Leyenda «El Cadejos»

«Cuenta la leyenda que un joven se pasaba la vida de fiesta y nunca acataba órdenes de otros. Su padre le adviritó varias veces las consecuencias de su conducta, pero nunca logró que le hiciera caso. Cierto día, el joven decidió ponerse un cuero de animal y un par de cadenas encima para asustar a su progenitor con el fin de que lo dejera en paz. La noche llegó y cuando el padre vio la macabra figura que se movía frente a él, dijo: «¡Por desobedecer, Cadejos quedarás y a aquellos que han caído en tus desgracias habrás de ayudar!»

Desde entonces, los pecadores que vagan de noche deben cuidarse de una temible bestia nocturna que hace sonar sus cadenas al estar cerca. Se dice que parece un gran perro negro que camina en sus patas traseras. El Infierno se refleja en sus orbes escarlatas y los más desafortunados se llevan más que un susto de su parte…»

 

Leyenda de «El Cadejos»
por Fabio Baudrit (1976)

Al Cadejos lo han conocido pocos con sus propios ojos; son más los que han tenido el raro privilegio de oírlo a lo lejos, no sé si aullando o rugiendo; pero es infinito el número de los que han sentido, cuando pasa, el ligero cosquilleo de sus uñas sobre la acera, y apenas se consideran gentes que no crean en él, aunque algunos, que se la dan de científicos, explican su existencia por la de una raza especial de osos amigos de noctivagar por los montes y por ciudades en busca de hormigueros.

No es animal bravío o sanguinario, ni siquiera llega a bullanguero. Jamás atacó a hombre alguno ni hizo mal a nadie. Concreta sus maleficios a un tenaz seguimiento a boca cerrada que emprende cualquier malentretenido hasta dejarlo en su casa; si el miedo se lo permite, vuelve este la mirada y hallará la del Cadejos radiante y encendida como un doble Aldebarán; si achica el paso, anda menos; si hecha a huir, corre el animal, impasible, guardando la distancia, fijos en el extraviado los ojos luminosos. En este sentido constituye una frase hecha; es un mudo reproche.

Contra ese lanudo son inútiles machetazos y balas, pues lo recibirá con el mismo desdén que si fueran silbidos, siempre conservará la distancia, y si lo fuerzan, antes que resolverse a hacer mal, desaparece.

Porque esta es en definitiva la principal característica del Cadejos, la de esfumarse a la menor de bastos, o de espadas, o de artillería, con la misma facilidad con que se cuela al través de las maderas de una puerta o pasa entre una muralla, así sea de concreto. Con todo no huye sino que corretea como los gallos de a pico, y vencidos los intentos del atacante o atacantes, vuelve con serena terquedad a ocupar el puesto a la misma distancia y con los mismos ojos luminosos.

Pues bien, este que aparece tirando a lobo o perro, cargado de mechas negras, tan sumiso en la tarea de atemorizar con sus miradas ardientes, como si vinieran del fondo de una diabólica conciencia, se llama Joaquín…

Fue el hijo de un anciano de Cartago, de esos chapados a la antigua y por desgracia el muchacho resultó amigo de fiestas y desórdenes, en lo cual distraía casi todas sus noches.

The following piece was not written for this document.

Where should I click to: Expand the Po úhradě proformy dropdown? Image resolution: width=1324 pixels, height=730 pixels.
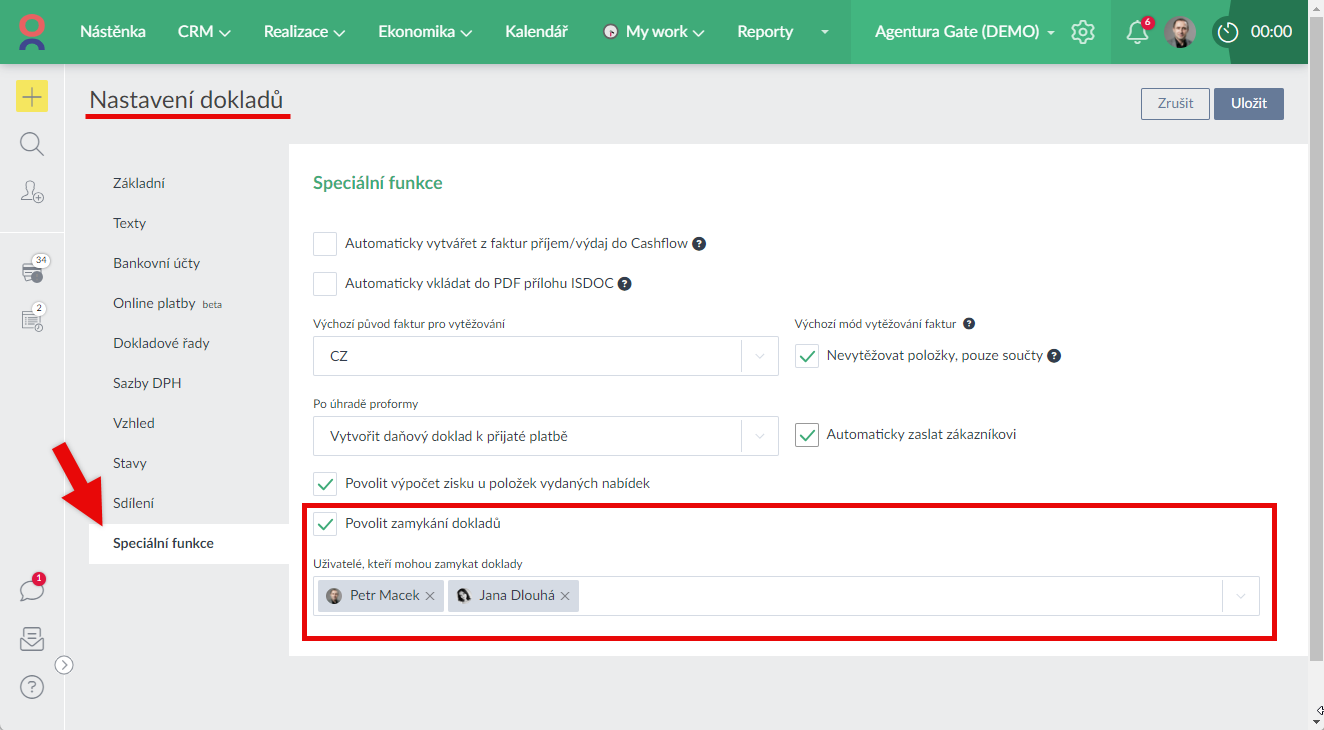545,436
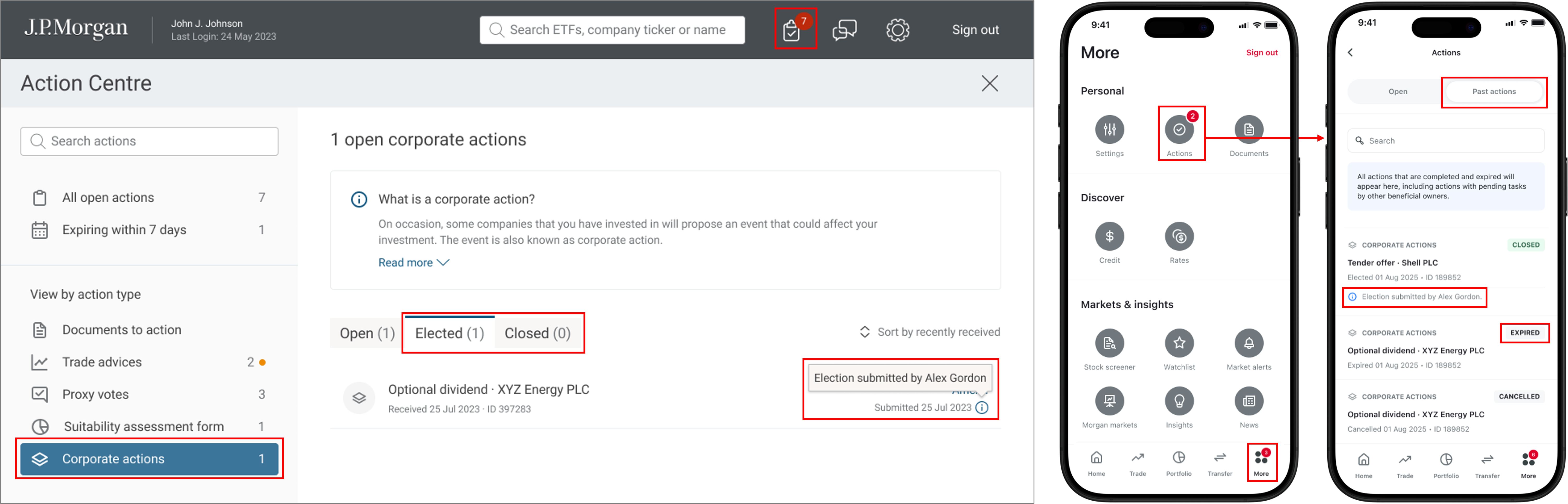1568x504 pixels.
Task: Switch to Open segment in Actions screen
Action: pyautogui.click(x=1397, y=91)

Caricias, ofrecimientos, regaños; el rigor y la dulzura, el imperio y la convicción, todos absolutamente todos los medios los ensayó aquel padre, sin que de Joaquín se lograra más que la misma resistencia. La obstinación era igual de ambos lados, en desventaja para el viejo, que como no daba distracción alguna a su espíritu, iba, con tensión extraordinaria, acumulando en él la tempestad.

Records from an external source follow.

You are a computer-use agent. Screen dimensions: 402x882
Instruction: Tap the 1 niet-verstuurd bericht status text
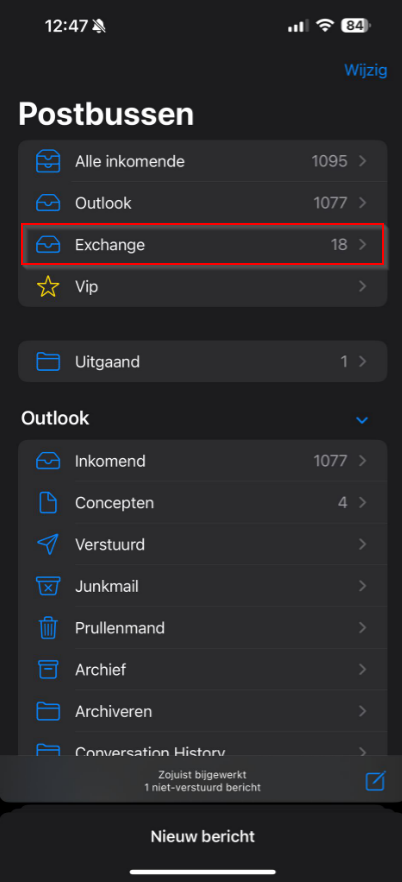tap(202, 788)
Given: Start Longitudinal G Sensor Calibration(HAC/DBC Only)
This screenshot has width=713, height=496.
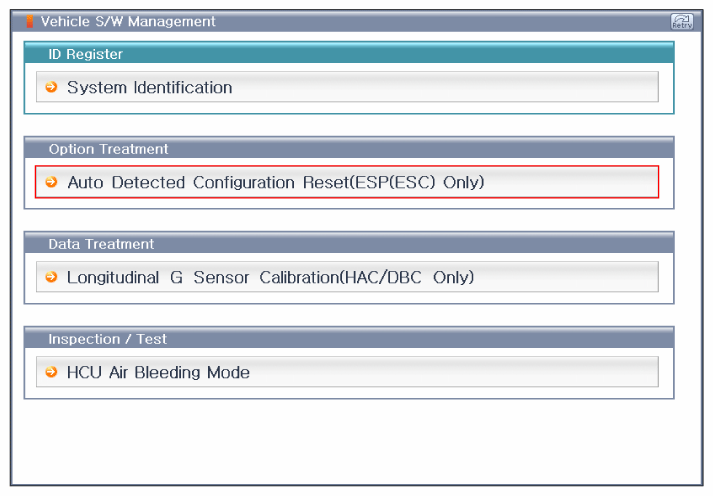Looking at the screenshot, I should click(x=270, y=277).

Una vez entre las veces que fue tal la animación del muchacho, que pasó varios días sin regresar a casa, lo que causó el más profundo disgusto de su padre; y cuando al cabo volvió, el viejo lo miró con ojos centelleantes que encendieron el mismo fuego intenso en los de su hijo; le mandó que explicara su conducta, y el hijo quedó mudo, paralizado, impotente, delante del justo enojo de su padre; le echó en cara su desobediencia y le ordenó quitársele de enfrente para siempre. Pero Joaquín no atendía, ni contestaba, ni salía.

Frenético el anciano le maldijo con los peores apóstrofes, y en castigo de sus faltas derramó sobre él tanta indignación y dolor de su espíritu, y cayeron sobre el joven como un disolvente tal, que transformando su naturaleza lo convirtieron, como puede el rayo hacer de una torre una ruina, en esa especie descalificada de animal que persigue y no daña, que sumiso acude como una conciencia ambulatoria donde quiera que hay un desobediente, que no conoce otra manera de mitigar su perpetua y siempre renovada condenación que la de lanzar intensos gritos, entre aullido y lamento cuando vaga por los caminos solitarios. Y nadie lo pude alcanzar, porque cuando huye desaparece.